Patients with mGC often exhibit a generalized loss of skeletal muscle mass and strength, which is frequently attributed to nutritional deficiencies caused by tumor localization and tumor-related inflammation. A meta-analysis conducted by Borggreve et al.28 that included 4,887 patients with GC showed that patients with low muscle mass had significantly higher rates of postoperative complications, severe postoperative complications, and overall mortality. BMI can serve as a reliable indicator for assessing the nutritional status of cancer patients. The relationship between BMI and survival outcomes in patients with GC is under investigation. Feng et al.29 examined the relationship between BMI and outcomes in 1,210 patients treated with D2 gastrectomy and revealed that a lower BMI was associated with a reduced incidence of postoperative fever and poorer survival outcomes. Another study evaluated 7,765 patients with GC who underwent surgery at a single institution. Patients with a BMI of 23-30 kg/m2 before gastrectomy showed better OS and disease-specific survival rates than those with a BMI of <23 kg/m2.30 This study also revealed a significant relationship between low BMI (<23.20 kg/m2) and poor OS in patients with mGC.
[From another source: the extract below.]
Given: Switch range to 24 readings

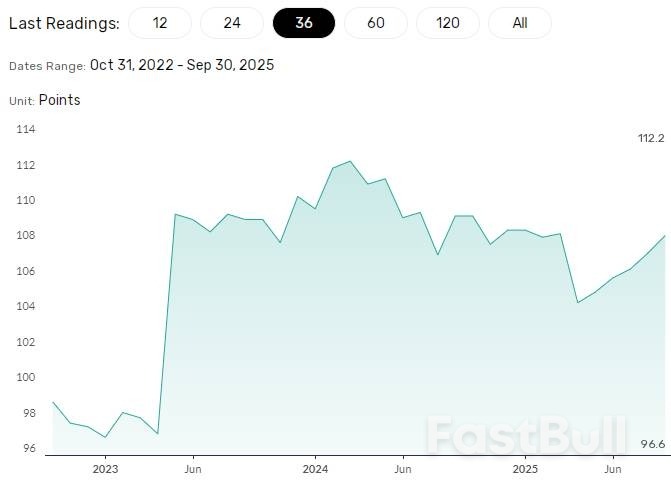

The mGPS is a well-documented inflammation-based prognostic assessment of survival for different types of cancer, including GC.27, 31-34 In previous studies, the predictive value of the mGPS in GC has been investigated mostly in patients with early-stage and locally advanced-stage disease. Zhang et al.35 investigated 488 GC patients who underwent curative surgery and had normal preoperative serum levels of Carcinoembryonic antigen and Carbohydrate antigen 19-9 to assess the prognostic value of the mGPS for OS. They found significant differences among patients with mGPS of 0, 1, and 2 (p<0.001), indicating that a higher mortality rate was associated with a higher mGPS. The results of a meta-analysis including 3,206 GC patients across seven studies showed that OS was significantly lower in patients with mGPS of 1 and 2 than in patients with a score of 0 (p<0.01).36 Demirelli et al.27 evaluated the relationship between nutritional/inflammatory markers and survival in patients with mGC and revealed that mGPS, PNI, and ECOG scores were independent indicators of shorter survival. Similarly, the results of this study indicated that the mGPS is an independent negative predictive biomarker affecting OS in mGC patients.
Study Limitations
The results obtained in this single-center, real-world study should be interpreted with caution as this study had several limitations. The retrospective collection of data from clinical databases can reveal potential selection biases and influencing factors that may affect the interpretation of the results. Second, we could not control for certain potential cofactors influencing inflammation-related and/or nutritional markers. The incorporation of these parameters in future prospective studies may facilitate a more comprehensive evaluation of the prognostic and predictive importance of inflammatory and nutritional biomarkers in mGC patients.
CONCLUSION
The optimal inflammatory and nutritional scoring system for assessing the prognosis of patients with mGC is under investigation. The primary objective of this study was to identify the best biomarker for predicting the prognosis of patients with mGC, and our findings suggested that BMI and mGPS may be the most effective biomarkers for predicting survival outcomes.